▶ [作業依頼]:
a – 台北旅行記の「朝食」の節で、朝食の候補として並べられている品を、「その他諸々」を除いてすべて書き出してください。
b – 台北旅行記の内容を2文でまとめよ。
c – 台北旅行記を、最後の文の次から書き継げ。

▶ [抜粋]:
8/13: 台北、故宮博物院は何度行ってもいいなぁ

1. 朝食
 朝7時に目が覚める。 身繕いを済ませると朝食を買いに表に出る。さあ、どれにしようか…。饅頭、サンドイッチ、豆漿、フルーツジュース、目玉焼きその他諸々…。結局買ったのは豆奨と油条。NT$25。考えてみれば2日目も同じ朝食だったな。たぶん日本にいたら豆乳なんて飲まないだろう。でも台湾では毎朝のように豆奨を飲んでる。
 朝食の後すぐに出発したかったが、財布の中の台湾元が残り少なかったので銀行で両替をしなければならなかった。9時まで待たなければ…。テレビをつけチャンネルを回すと、客家語ののど自慢をやっていた。ふーん、客家語ってこんな言葉か、と思いながら見ていたが、ぜーんぜん何を言ってるか分からない(字幕がなかったから)。最近は北京語や台湾語でも字幕のついてない番組が多い。中国語の字幕があれば多少は理解できるんだけど。すぐに飽きてチャンネルを変える。NHK衛星放送はあまりおもしろい番組をやってなかったので、CNNにする。

2. 銀行
 1時間ほどテレビを見た後表に出た。空を見上げると曇り空。今回の旅行には傘を持ってくるのを忘れたので、雨は降って欲しくないな。YMCAの前の許昌街を三越の方に歩くと、中国国際商業銀行があり、ここで両替ができる。(この角を曲がって少し行くと台湾銀行があるが、ここでは外貨両替はできない。)
 まだ開店したばかりなので客はほとんどいない。奥の方のカウンターに行き、女性職員に英語で話しかける。「外貨両替をしたいんだけど。」すると「これに記入して下さい」と言って、中国語と英語で書かれた申込用紙を出してきた。一度カウンターを離れ、この申し込み用紙に必要項目を記入する(書類記入用の机がある)。申込用紙とT/C JPY20,000分をカウンターに持って行き、パスポートと一緒に職員に差し出す。「少々お待ち下さい」といわれ、もう一度カウンターを離れる。他に外貨両替をしている人がいなかったので5分ぐらいで名前を呼ばれ、レシートと台湾元を受け取った。この日のレートはJPY1 = NT$0.2461。手数料がNT$100かかっていたので、JPY20,000で受け取ったのはNT$4822だった。8/9に中正国際空港で両替したときは、JPY1=NT$0.2485だったので、あまりレートがよくない。それに両替手数料がかからないといいんだけど。そういえば新光三越でも1階のサービスカウンターの所に為替レートを出してたな。でもレートは悪そうだ。

▶ [データ内容]:
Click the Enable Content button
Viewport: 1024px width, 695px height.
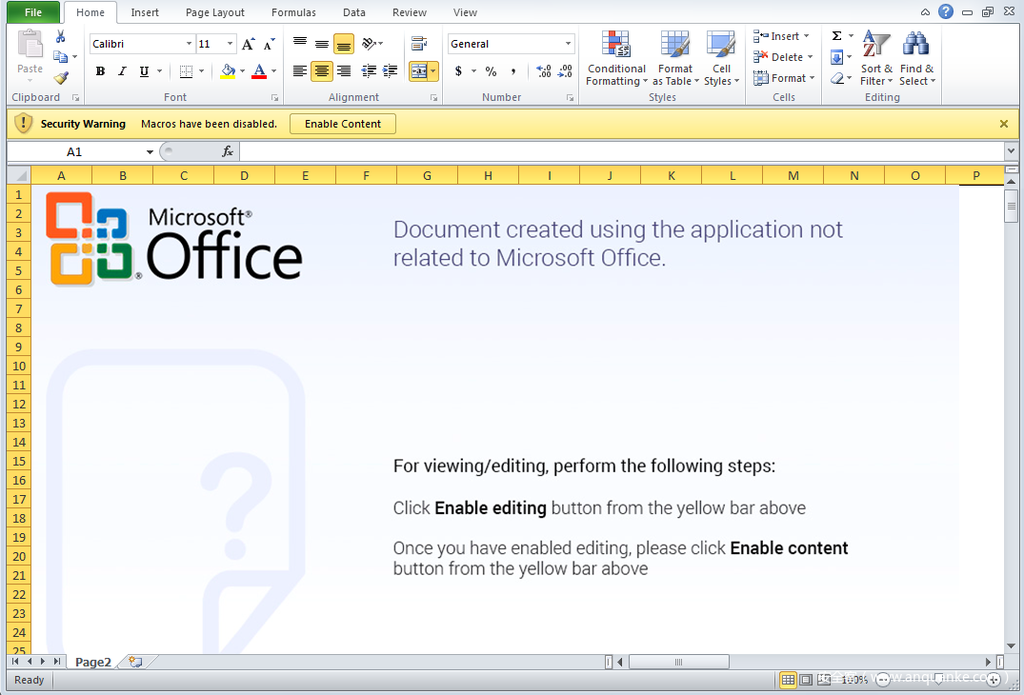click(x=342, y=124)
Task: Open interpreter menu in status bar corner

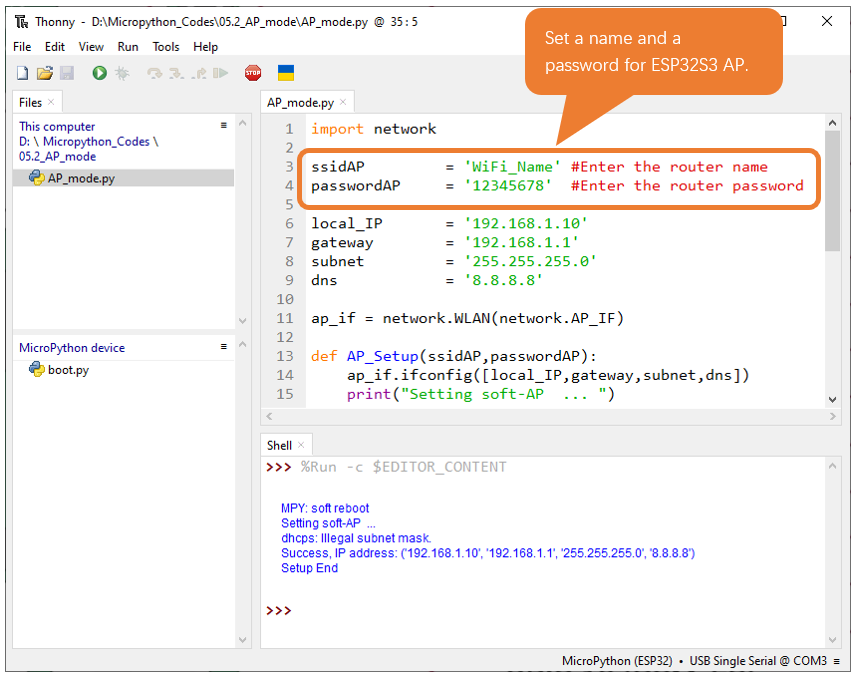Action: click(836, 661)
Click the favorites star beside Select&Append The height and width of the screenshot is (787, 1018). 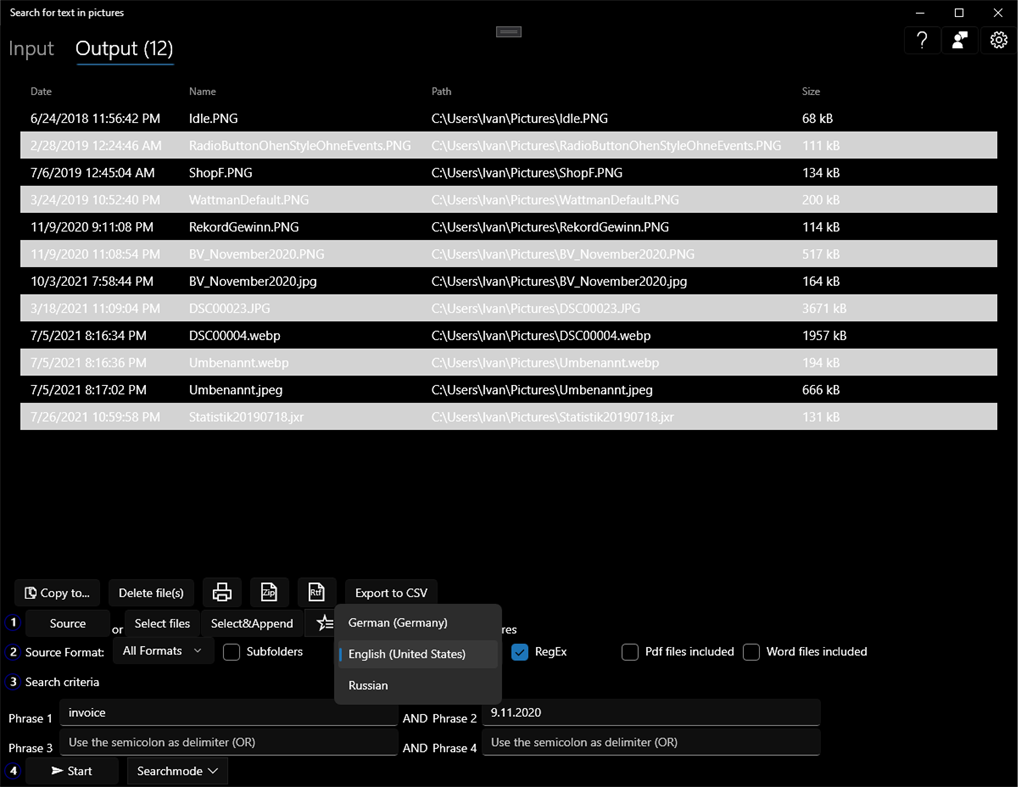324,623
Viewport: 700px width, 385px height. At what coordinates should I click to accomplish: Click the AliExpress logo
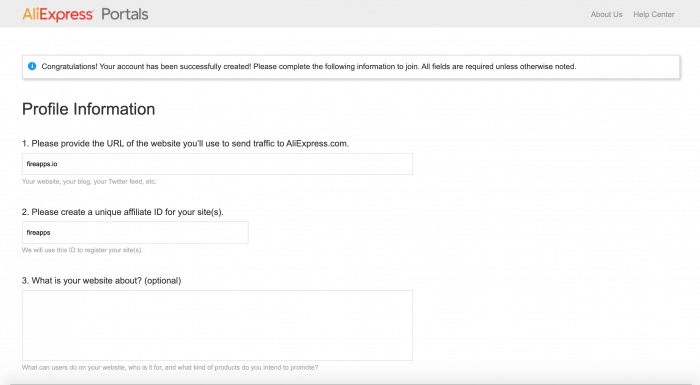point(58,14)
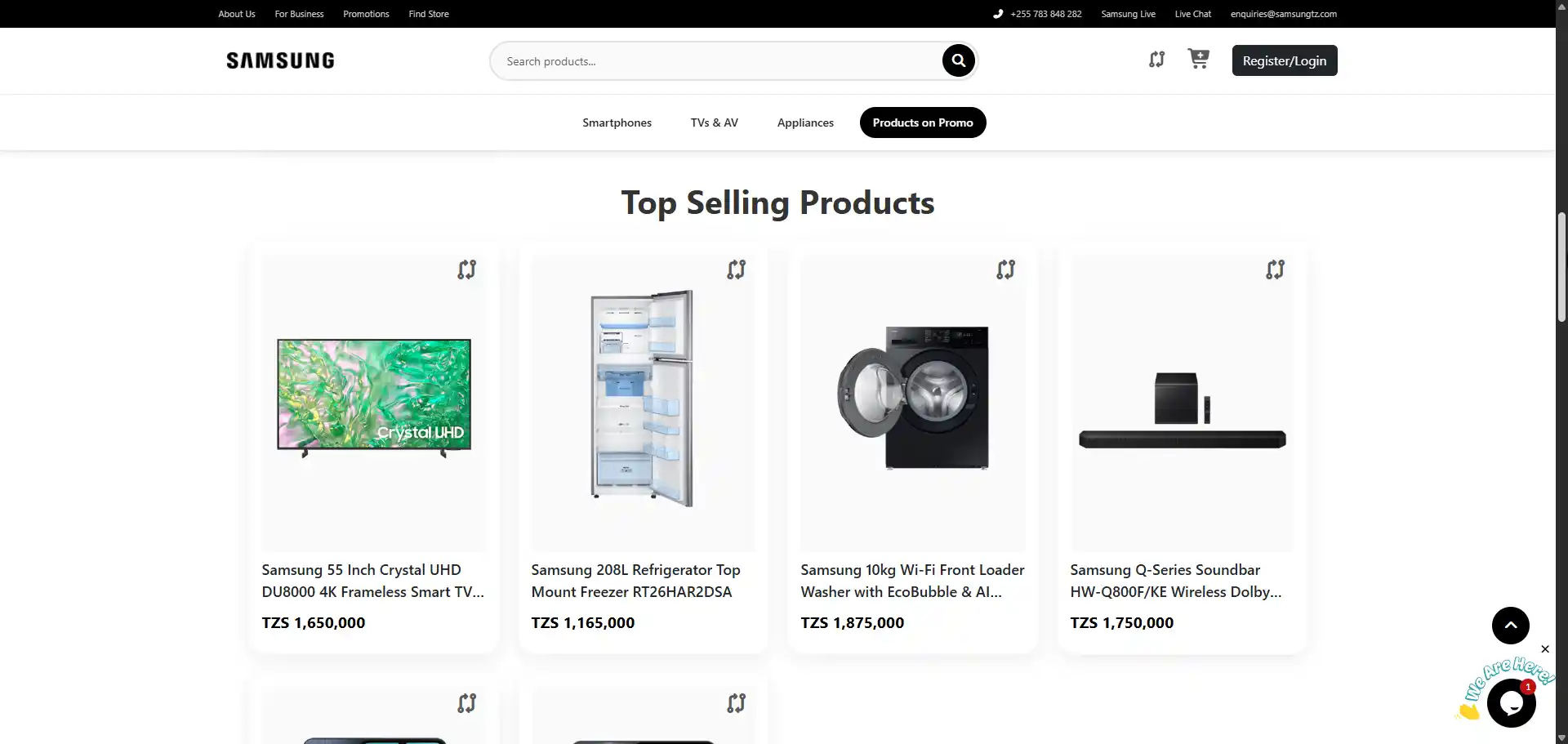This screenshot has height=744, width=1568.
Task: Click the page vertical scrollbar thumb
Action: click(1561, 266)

▶ [解答一覧]:
a – 饅頭、サンドイッチ、豆漿、フルーツジュース、目玉焼き

b – 朝7時に起きた筆者は豆奨と油条の朝食をNT$25で買い、銀行が開く9時までテレビを見て待った。その後、中国国際商業銀行でT/C JPY20,000分を両替したが、手数料NT$100を引かれて受け取ったのはNT$4822で、空港で両替したときよりレートがよくなかった。

c –
中国国際商業銀行城中分行
(The International Commercial Bank of China, Cheng Chung Branch)
台北市許昌街42号、Phone: 2-312-2222 (新光三越の真裏) 

3. バスで故宮に向かう
 銀行を出ると、ひとまず台北駅前に向かって歩く(といっても大した距離ではない)そこから左に折れ、中華路に向かって歩く。本当は故宮博物院行きのバスは北門から乗った方が歩く距離は短いのだが、北門のバス乗り場がどこにあるのかよく分かっていない。北門を右手に見ながら中華路に入ると、オーディオ、電化製品の店が並んでいる。でもいつ行ってもシャッターが閉まっている。なんか寂れた感じである。この通りも地下鉄の工事をやっていて、歩道と車道の間に10mぐらいの間がある。バス停に着くと、304番のバスを待つ。ええと、確かNT$24だったよな。バスはなかなか来ない。別の路線のバスが次々とやってくる。乗る人は手を挙げて、運転手に知らせている。バスも、2車線向こうからやってきたり、結構強引な運転だ。待つこと約10分。やっと向こうから304、故宮と書かれたバスがやってきた。手を挙げる。バスが滑り込んできた。バスの中は中学生ぐらいの女の子が10人ぐらい乗っていた。にぎやかなのは日本と同じ。バスが北門のバス乗り場に着くと、そこから数人、乗客が乗ってきた。よく見ると一人の男性が歩き方を持ってる。日本人のようだ。バスは重慶北路を北上し、しばらくすると士林にはいった。ここは夜市が有名なところだが、昼間うろうろするのも楽しそうだ。士林をすぎると、もう故宮は目と鼻の先だ。
 終点、故宮博物院前に着く。でもここからは故宮博物院は見えない。例の日本人はまだ座ったまま。「終点ですよ」と声をかけると、ちょっとびっくりしたように立ち上がって言った。「ええっと、いくらでしたっけ」「24です。」バスの出口では、運転手が下手な英語で、おばさんに何か言ってる。おばさん(台湾人でも日本人でもなかった)は、「NT$12払ったじゃない。」と言い、英語がほとんどできない運転手は「NT$24」と繰り返す。実は、台北市内から故宮までは市内の倍、NT$24かかるのだが、バスの中にはそんなことどこにも書いてなかった。台北市民には常識なのだ。(実は初めて私が故宮に行った時、同じ失敗をしている)。おばさんの横をすり抜けてNT$24払い、バスの外に出た。もう一人の日本人も降りてくる(当たり前)。彼とおしゃべりをしながら故宮に向かう。彼は台湾は初めてだが、東南アジアはビザなしでいけるところは何回も行っている、とのこと。私なんかよりよっぽど旅行慣れしているのかもしれない。彼と一緒に故宮博物院の入り口への階段を上る。暑い。汗が出る。やっとの事で登ると、入り口は人だかりと警備員。どこかの国の代表団でも来てるんだろうか?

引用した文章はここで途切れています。